Hurricane Ophelia is the strongest October hurricane this far east in Atlantic since Ivan in 1980. Credit: NOAA

The change of season from summer to autumn happened really quickly this year.

However, a brief spell of warm warm is on the way but how long will it hang around for?

A push of relatively warm air for October is heading for the Anglia region this weekend. Credit: ITV News Anglia

The jet stream is a fast moving ribbon of air high up in the atmosphere. It is a boundary between warm and cold air and it helps to usher along low pressure systems.

At the moment the UK is positioned on the south side of the jet stream in the warmer air. The origin of the warm air over the next few days is quite far south in the Atlantic and you will notice it warming up more and more over the next few days.

The UK is positioned to the south of the jet stream in the warm air Credit: Met Office

Why is the air so warm and what has Hurricane Ophelia to do with this?

Hurricane Ophelia is currently in the south Atlantic. It is the strongest an October hurricane has been this far east in Atlantic since Ivan in 1980.

As the Hurricane tracks north, it will help to churn up warm and moist air towards the UK from Friday onwards for about 3 days.

Projected path of Hurricane Ophelia Credit: National Hurricane Warning Centre

You may have noticed that when the storm is to the southwest of Ireland there is a a letter 'H' on the storm.

However, the white circle signifies that by then the storm is expected to have lost its tropical characteristics by then but there may be hurricane strength winds. So to clarify it is not a hurricane at that point.

You may remember the Great Storm of 1987.

It hit the UK overnight on the 15th/16th of October, crossing southern England before crossing out into the North Sea.

It brought destruction across England with winds of over 100mph.

The expected location of Ophelia on Sunday.

Coincidentally, Hurricane Ophelia is expected to approach the UK around the same time but 30 years later!
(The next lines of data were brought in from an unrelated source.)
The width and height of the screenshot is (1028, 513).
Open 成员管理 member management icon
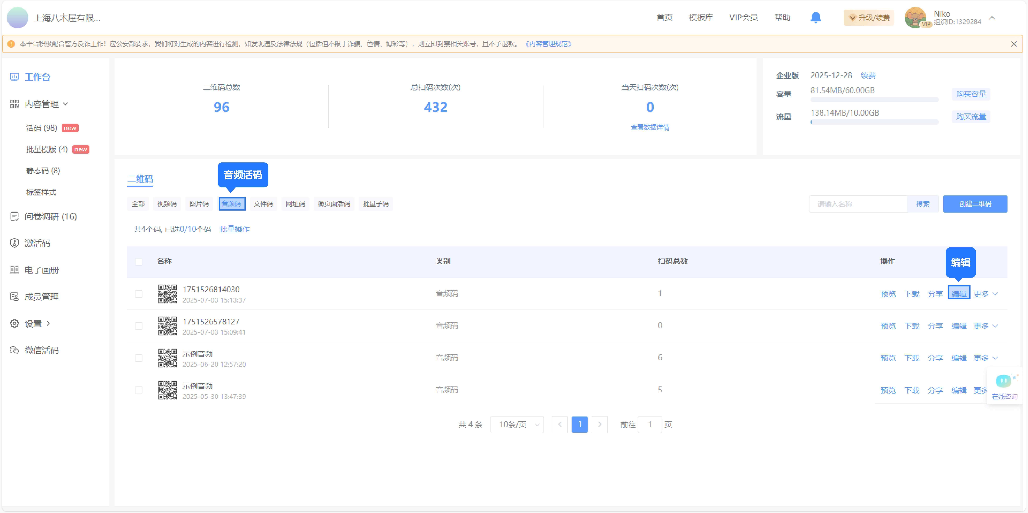point(14,297)
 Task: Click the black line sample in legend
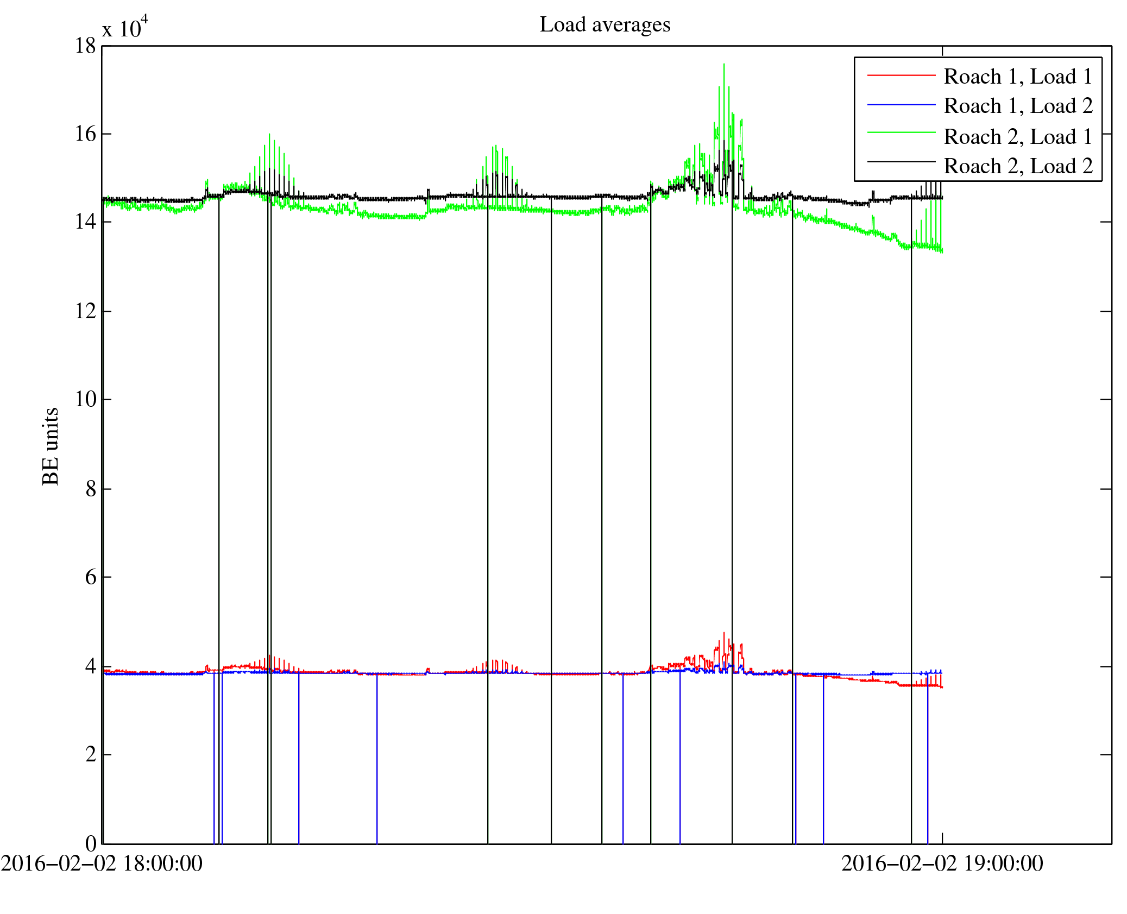coord(901,162)
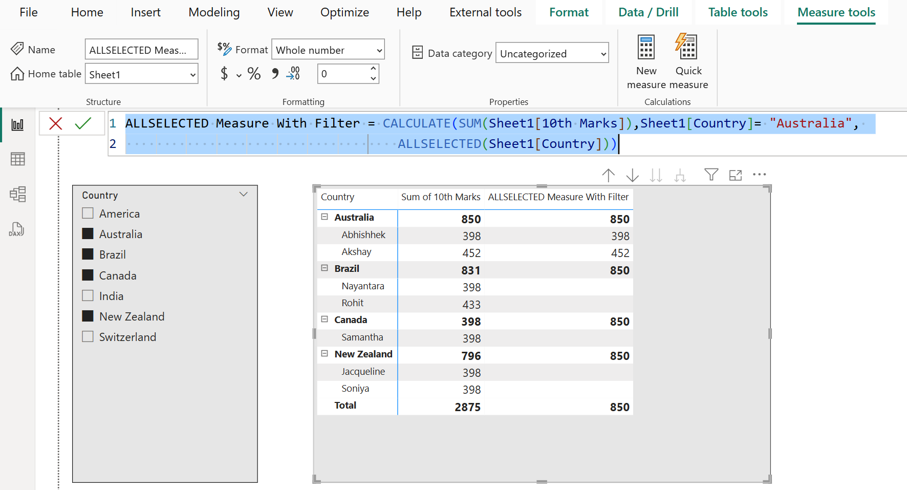Open the Data view

coord(17,159)
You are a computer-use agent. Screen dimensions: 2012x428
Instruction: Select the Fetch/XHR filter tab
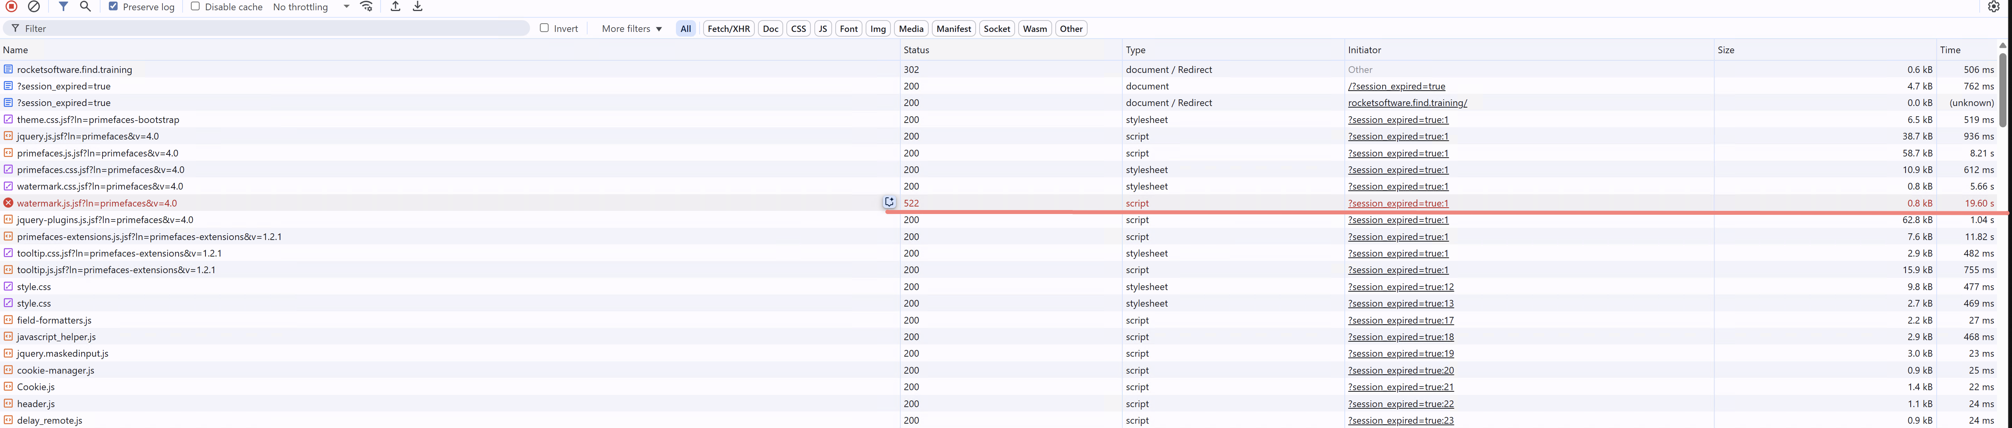pyautogui.click(x=728, y=29)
However, they are two very different storms and have formed in different ways.

By the time the remnants of Ophelia reach the UK, it will likely bring a windy spell of weather but no where near the expected strengths of the Great Storm.

Pumpkin patch on a sunny day Credit: Teresa Footman

What temperatures can we expect over the weekend?

That all depends on the amount of cloud that Ophelia throws up as it is moving northwards.

However, it looks like quite a few of us should have maximum temperatures in the low 20's! Not bad for October.